On dit souvent que Melitone est une sorte d’annonciateur du Pancione Falstaff, dont il aurait la truculence et l’ironie prétentieuse. Alessandro Corbelli en fait un personnage plus complexe, figure tragi-comique désabusée qui perd littéralement les pédales lors de la scène où il distribue la soupe aux gueux. Le vétéran est transfiguré et réalise une performance de chanteur-acteur d’anthologie réglée au millimètre. On pouvait craindre sa voix fatiguée et il n’en est rien : il impressionne, même.
Très bons comprimarii, du marquis de James Creswell, très sonore, au Trabucco de Carlo Bosi, en passant par l’Alcalde très distingué de Roger Smeets ou la Curra pleine d’autorité de Roberta Alexander.
Mais chez Verdi, le théâtre doit aussi se trouver dans la fosse. Avant la représentation, Michele Mariotti nous confiait qu’il n’était pas superstitieux, faisant référence à la réputation qu’a cet opéra de porter malheur ; et également qu’il s’était littéralement senti porté par cette musique en dirigeant les répétitions.

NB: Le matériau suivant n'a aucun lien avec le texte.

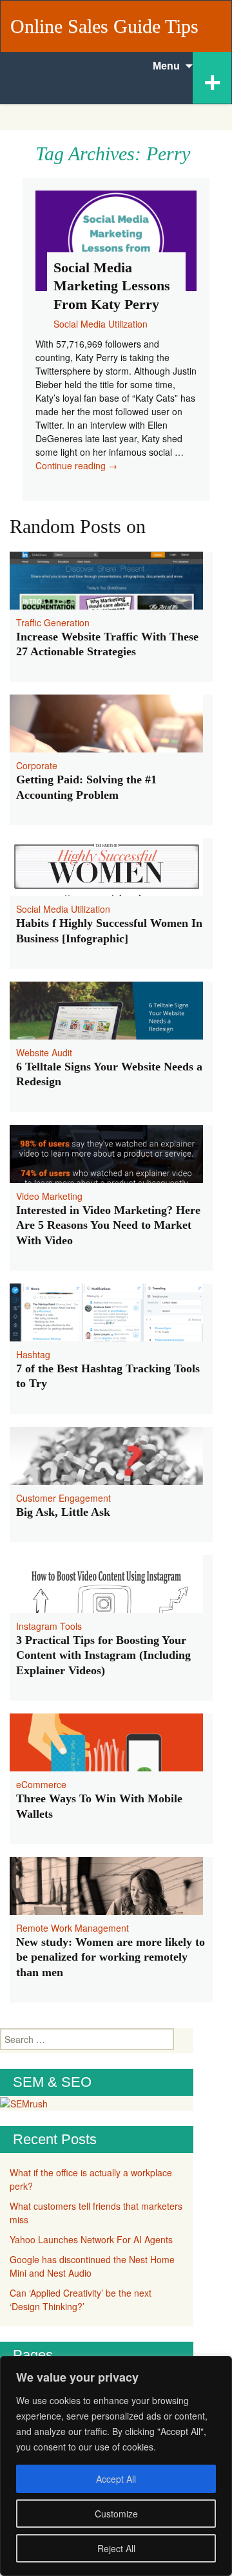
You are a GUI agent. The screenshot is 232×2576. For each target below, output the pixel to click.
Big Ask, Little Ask (63, 1512)
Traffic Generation (53, 622)
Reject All (116, 2548)
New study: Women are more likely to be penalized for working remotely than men (110, 1957)
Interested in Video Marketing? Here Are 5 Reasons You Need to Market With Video (108, 1225)
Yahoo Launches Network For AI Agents (91, 2239)
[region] (116, 2466)
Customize (116, 2513)
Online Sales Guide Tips (104, 26)
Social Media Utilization (63, 908)
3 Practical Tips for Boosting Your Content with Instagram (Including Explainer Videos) (103, 1655)
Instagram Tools (49, 1625)
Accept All (116, 2478)
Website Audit (44, 1052)
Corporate (36, 765)
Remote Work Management (72, 1927)
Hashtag (33, 1354)
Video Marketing (49, 1196)
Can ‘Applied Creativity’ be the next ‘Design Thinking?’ (80, 2299)
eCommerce (41, 1784)
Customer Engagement (63, 1497)
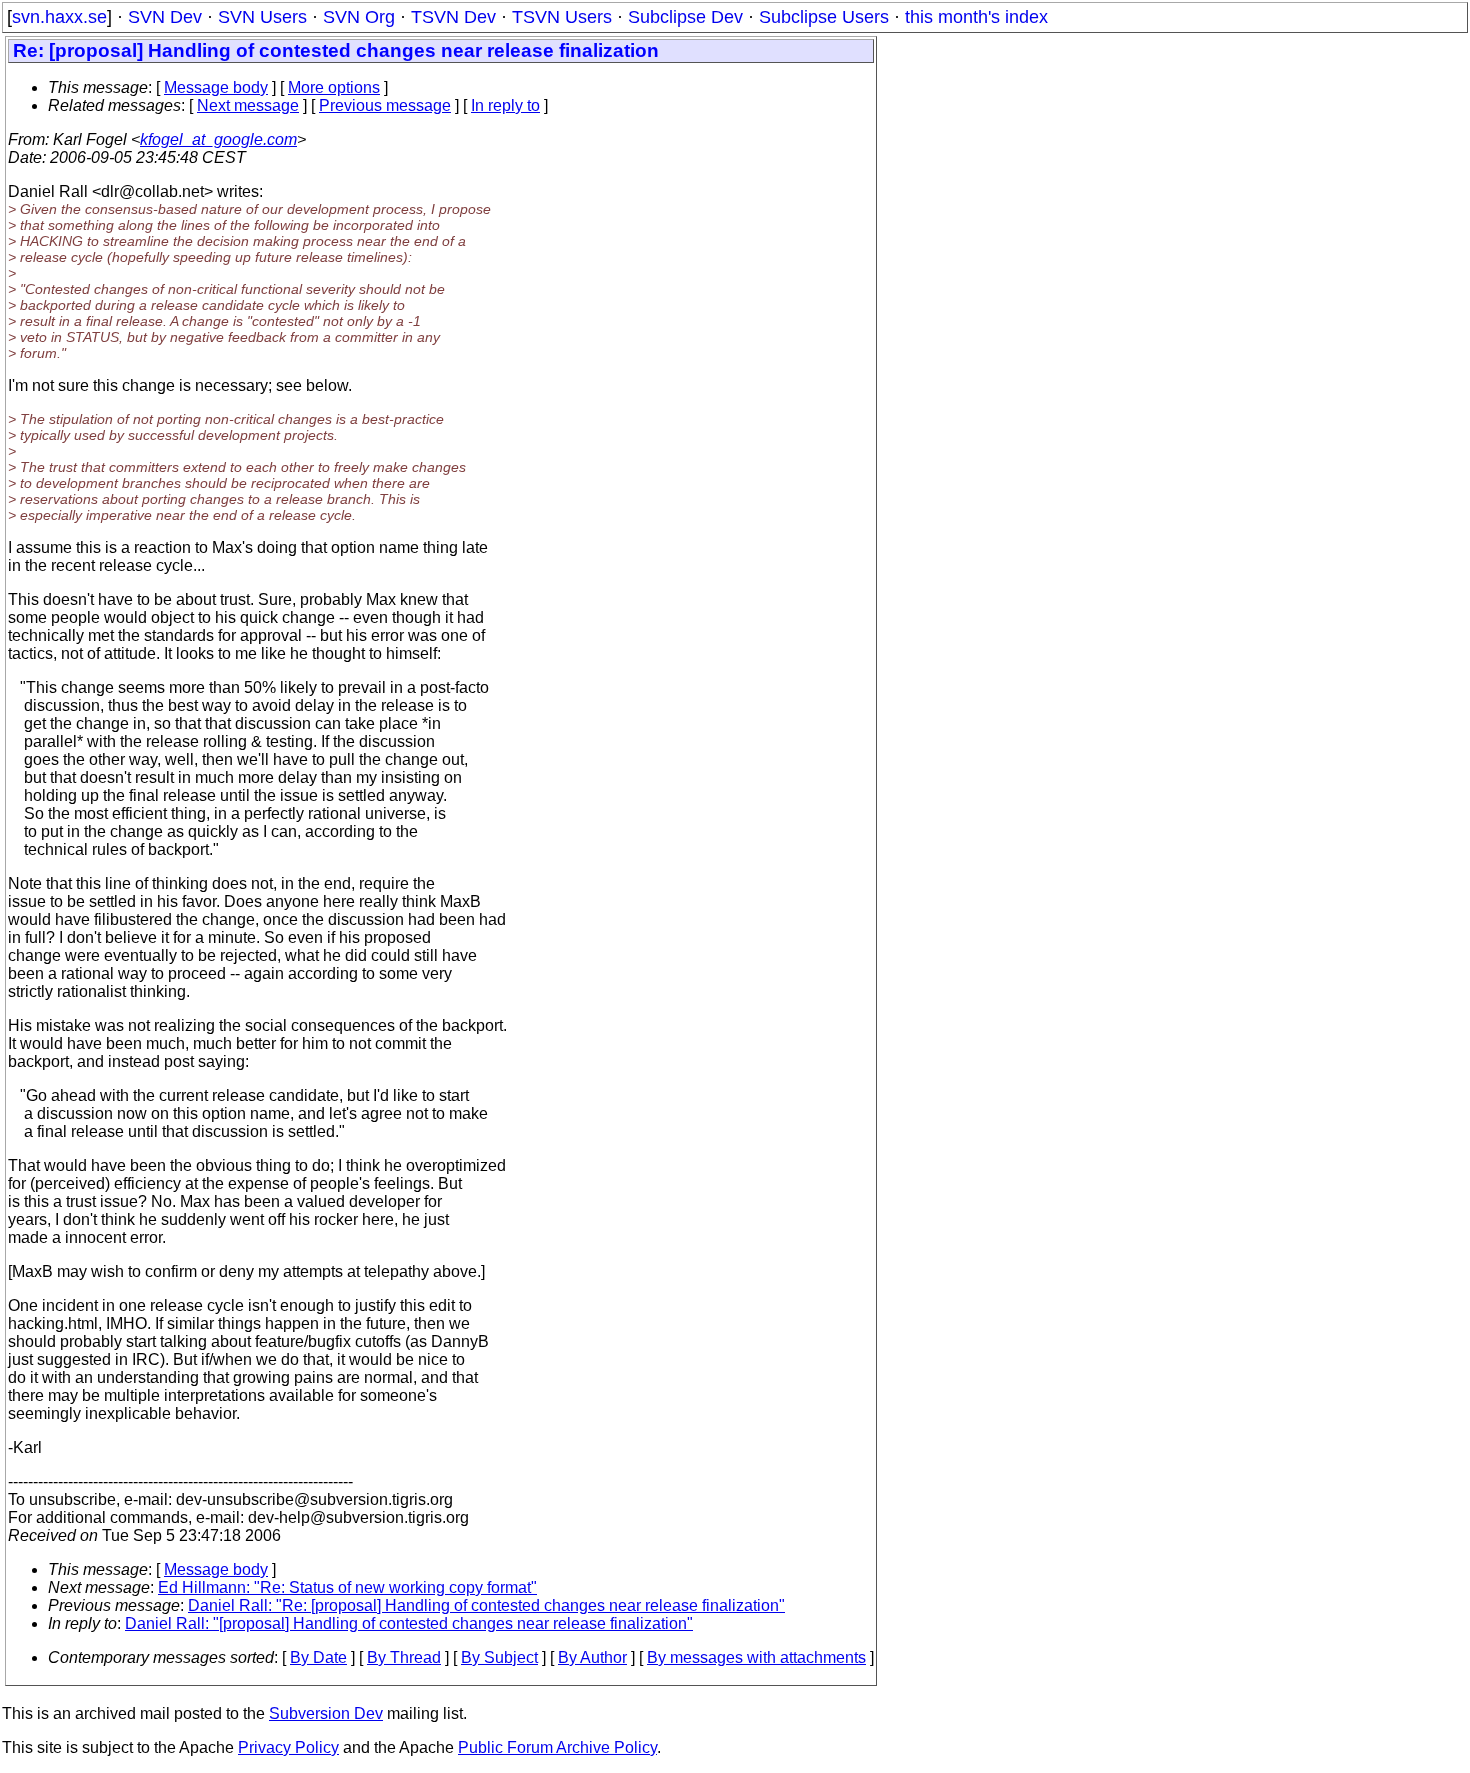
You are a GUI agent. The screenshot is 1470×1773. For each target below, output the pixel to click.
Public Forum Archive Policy (557, 1747)
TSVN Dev (453, 17)
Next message (248, 105)
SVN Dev (165, 17)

Dès les premières mesures, on sent que le choix du chef n’est pas de tout emporter, comme tant d’autres sont tentés de la faire dès cette ouverture. La direction de Mariotti est un modèle d’équilibre entre le plateau et la fosse. L’orchestre est souple, réactif, retenu ou brillant aux bons moments. Le chef ne laisse rien au hasard, son geste est d’une implacable précision – ce dernier est très comparable à celui d’Abbado d’ailleurs, notamment dans l’utilisation de sa main gauche. Aucun décalage, tout est réglé parfaitement. Les seules erreurs d’attaque – il y en a eu deux en ce soir de première – étaient dues au public qui s’est décidé à applaudir certains airs avec retard. Mariotti sort de l’orchestre de magnifiques nuances et projette une lumière pertinente sur de nombreux détails, pour finir suspendu sur un fil. Les musiciens de l’orchestre de l’opéra d’Amsterdam mettent les bouchées doubles et répondent au doigt et à l’œil à ce chef avec lequel ils ont manifestement plaisir à travailler. On peut reprocher à Mariotti certains choix qu’on n’a pas vraiment entendus jusque-là (comme ces brusques diminuendi auxquels succèdent de vifs crescendi ; mais après tout, Muti lui-même procédait de même dans les dernières mesures de son Rigoletto), mais on ne peut que lui reconnaître une compréhension profonde de la partition et un grand sens du théâtre.
Apparemment froid durant toute la représentation, le public d’Amsterdam a finalement réservé un triomphe à cette représentation, se levant comme un seul homme dès l’apparition des 6 personnages principaux, réunis ensemble au rideau comme pour mieux en souligner l’égale importance.